China Three Gorges (CTG) and Oppidum, an investment fund from Spain, are increasingly concentrating power in Portugal’s EDP.

EDP’s general shareholders meeting scheduled for 16 April will decide on a reduction from 21 to 16 members of the General and Supervisory Board (CGS) of EDP, and according to the Portuguese press, the seats to be extinguished were all occupied by Portuguese executives.

EDP’s CGS permanently ensures the monitoring and supervision of the administration’s activity analyzing the strategic vision and decisions of the electrical company.

EDP’s largest shareholders will, thus, gain weight in the management commission: CTG (19.03% of capital adding up to five members) and  Oppidum (7.2%, two seats), forming a majority with the chairman, João Talone, who was proposed by these shareholders.
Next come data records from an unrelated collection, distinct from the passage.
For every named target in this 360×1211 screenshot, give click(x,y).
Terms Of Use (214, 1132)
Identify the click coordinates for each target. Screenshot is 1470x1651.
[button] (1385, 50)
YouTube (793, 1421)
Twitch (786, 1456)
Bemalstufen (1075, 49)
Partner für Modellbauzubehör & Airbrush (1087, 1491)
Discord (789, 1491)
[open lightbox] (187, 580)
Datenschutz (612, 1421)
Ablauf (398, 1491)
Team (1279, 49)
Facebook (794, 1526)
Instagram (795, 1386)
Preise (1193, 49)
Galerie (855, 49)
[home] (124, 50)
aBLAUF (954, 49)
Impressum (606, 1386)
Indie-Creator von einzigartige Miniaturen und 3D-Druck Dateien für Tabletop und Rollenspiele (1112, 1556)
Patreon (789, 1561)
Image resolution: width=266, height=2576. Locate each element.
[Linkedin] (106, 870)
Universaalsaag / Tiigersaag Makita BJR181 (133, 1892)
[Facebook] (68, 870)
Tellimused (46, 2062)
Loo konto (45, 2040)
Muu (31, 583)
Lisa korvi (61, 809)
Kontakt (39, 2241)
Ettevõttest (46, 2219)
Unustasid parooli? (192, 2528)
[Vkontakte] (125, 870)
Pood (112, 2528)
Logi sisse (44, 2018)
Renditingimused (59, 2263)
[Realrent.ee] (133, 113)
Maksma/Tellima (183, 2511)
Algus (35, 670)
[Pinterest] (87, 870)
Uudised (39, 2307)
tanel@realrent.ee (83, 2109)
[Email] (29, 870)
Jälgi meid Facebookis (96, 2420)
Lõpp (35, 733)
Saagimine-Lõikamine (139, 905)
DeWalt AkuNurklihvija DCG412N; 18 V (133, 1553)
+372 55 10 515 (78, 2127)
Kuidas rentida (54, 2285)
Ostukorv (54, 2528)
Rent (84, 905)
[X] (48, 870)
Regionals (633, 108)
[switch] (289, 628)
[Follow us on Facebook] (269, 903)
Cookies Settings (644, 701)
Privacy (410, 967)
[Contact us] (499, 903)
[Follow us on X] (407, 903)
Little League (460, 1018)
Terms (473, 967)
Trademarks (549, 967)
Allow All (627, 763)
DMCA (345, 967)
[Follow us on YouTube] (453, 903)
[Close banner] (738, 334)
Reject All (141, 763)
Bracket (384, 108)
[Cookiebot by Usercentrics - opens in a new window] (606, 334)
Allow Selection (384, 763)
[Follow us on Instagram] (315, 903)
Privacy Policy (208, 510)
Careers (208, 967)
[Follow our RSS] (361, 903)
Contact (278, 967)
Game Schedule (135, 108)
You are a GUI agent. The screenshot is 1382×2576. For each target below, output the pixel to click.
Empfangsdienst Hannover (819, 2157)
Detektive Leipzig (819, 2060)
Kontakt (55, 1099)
The company’s statutes say the CGS must have a majority of independent members.

Other EDP shareholders are Blackrock (5.06%), Norges Bank (2.95%), Alliance Bernstein (2.68%), Sonatrach (2.19%) and Qatar Investment Authority (2.09%).

According to newspaper Dinheiro Vivo, the trend is of a smaller presence of Portuguese members in the CGS, but also in a “reduction of voices and the diversification of interests in the board, with prevalence of the largest shareholders of the company”

Since Portugal’s main private bank, BCP, left EDP, Portuguese capital is now scarce in the company.

The two main shareholders also do business with each other, with CTG paying around 500 million euros last month to take all renewable projects (a solar plant and 11 wind farms) from a consortium led by Corporacion Masaveu.

The Masaveu family owns more than half of Oppidum’s capital, Dinheiro Vivo adds.

CGT bought into EDP in 2012, with more than 21% of the capital, in an investment of 2.7 billion euros.

With the sale of 100 million shares in January alone, the Chinese company made almost a quarter of that amount, reducing its participation to the current 19%.

This relative remoteness, together with the two members at CGS and without other shareholders represented there, makes room for the Spaniards – whose common businesses approached CTG -, who achieve a greater weight than what guarantees them a 7% share in EDP without having to invest in a broadening of its shareholding position.